Because of what she taught me, I'm determined to not stop talking to Ryan. I'm determined - we are determined - to make this communication thing a priority. To talk when we're crazy happy and dreams are tumbling over each other and to talk when we're crazy confused and we just talk in circles without arriving at any solution. At least we're hand-in-hand in our circles.

I'm grateful. Grateful he makes it a priority too and grateful for the chance to have a relationship based in open, safe communication.

For those of you who are married {and still wanting to chuck something at me because you haven't been able to live this kind of communication yet}...I hope, hope, hope the two of you can climb out of the silence and into the land of freedom to speak and still be loved. And for those of you who aren't married yet, can I urge you to make this a huge priority when you do find the forever relationship? Can I plead with you to make talking the safest place?

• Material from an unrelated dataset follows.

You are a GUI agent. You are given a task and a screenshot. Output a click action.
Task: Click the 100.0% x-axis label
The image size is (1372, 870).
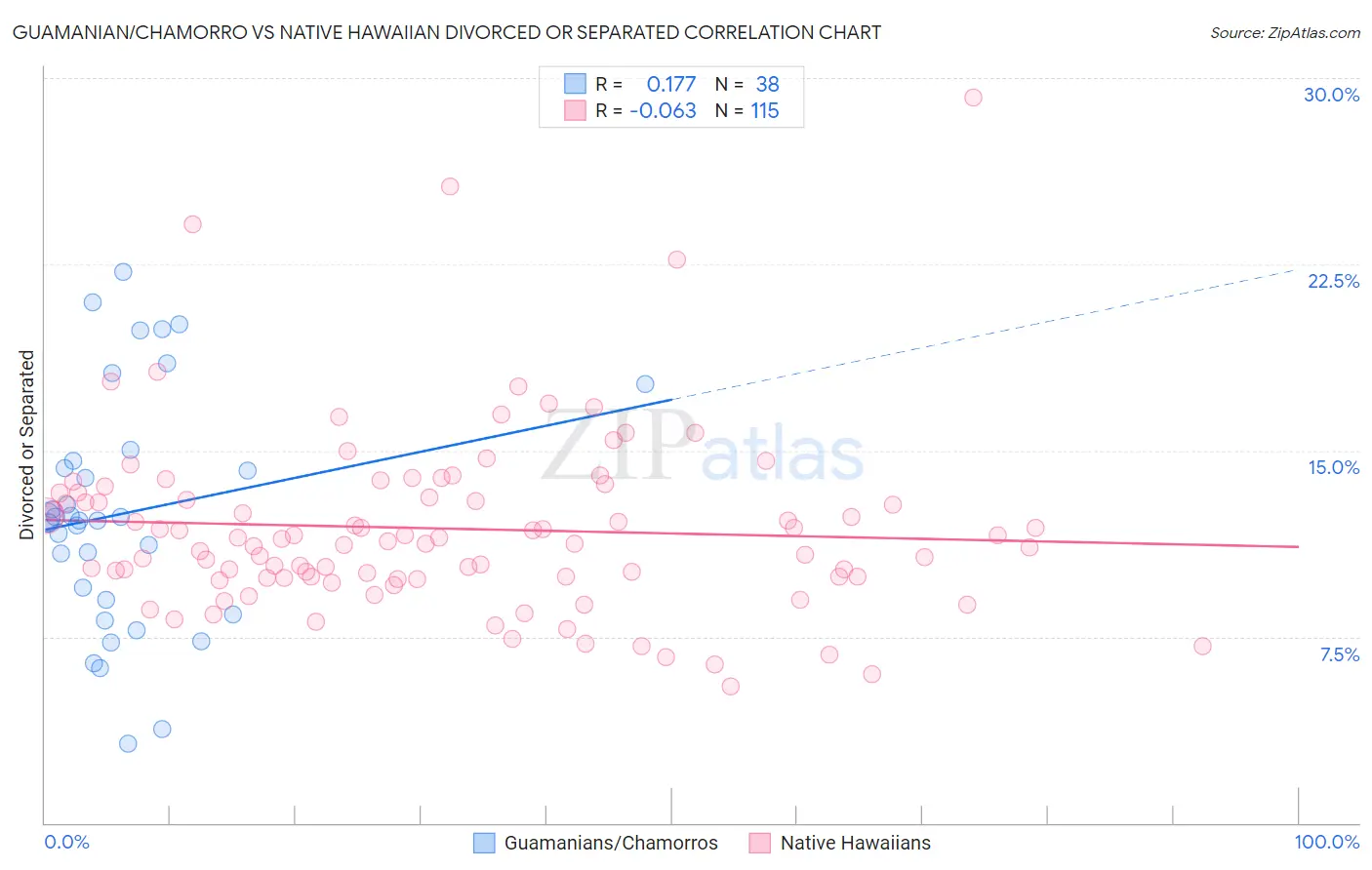coord(1327,842)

As for now, it appears I have to be done because someone else has taken my spot on the therapist's couch....and she seems a bit clammed up.



5 comments:

Mark Allman said...

What a great story of a friendship redeemed.

Elisa said...

Derek and I love to talk and I so appreciate that about him too. He is a HUGE support and encouragement in my life!! God has given me more than I deserve through Derek :)

Unknown said...

You are blessed indeed!! My husband is typical male in the communication department, but I have found that if conversations need to happen, initiating them when he is busy doing something else that doesn't require focus is best. Talking to him while he's in the shower and I'm getting ready or when he's driving...not while he's watching the Colts or Hoosiers or when he's on the computer or reading. :) He becomes a wonderful communicator if I'm smart in the timing! If women would take the time to understand how the male brain works, they would far less frustrated when they realize it isn't personal! Men are just different from women :) I'm happy for you that you don't have to face that frustration with your hubby when it comes to communication.

Bekah said...

Mark - Yes, I am so thankful it was!

Elisa - You guys are just so stinkin' cute! I'm so glad that God paired you two up!

Tia - I am SO GLAD YOU COMMENTED! This is such great perspective. I'm so thankful that instead of just shutting down and NOT talking, you've both found ways to communicate in times and ways that work for you! Not as a means of manipulation but just as a way that works!! Thanks for this great example!!!

Natasha said...

I think this is my favourite line in this post, although it was hard to choose just one: "I've got him and he's got me."

Dave and I built our relationship on talking, talking, and more talking, and although the talking is more frustrating in this current stage (two young kids who interrupt and talk CONTINUOUSLY), we still manage to talk.

I know we need to sit and have good conversation when we're both feeling a little grumpy and irritable :) Those are the symptoms and a good conversation is the cure!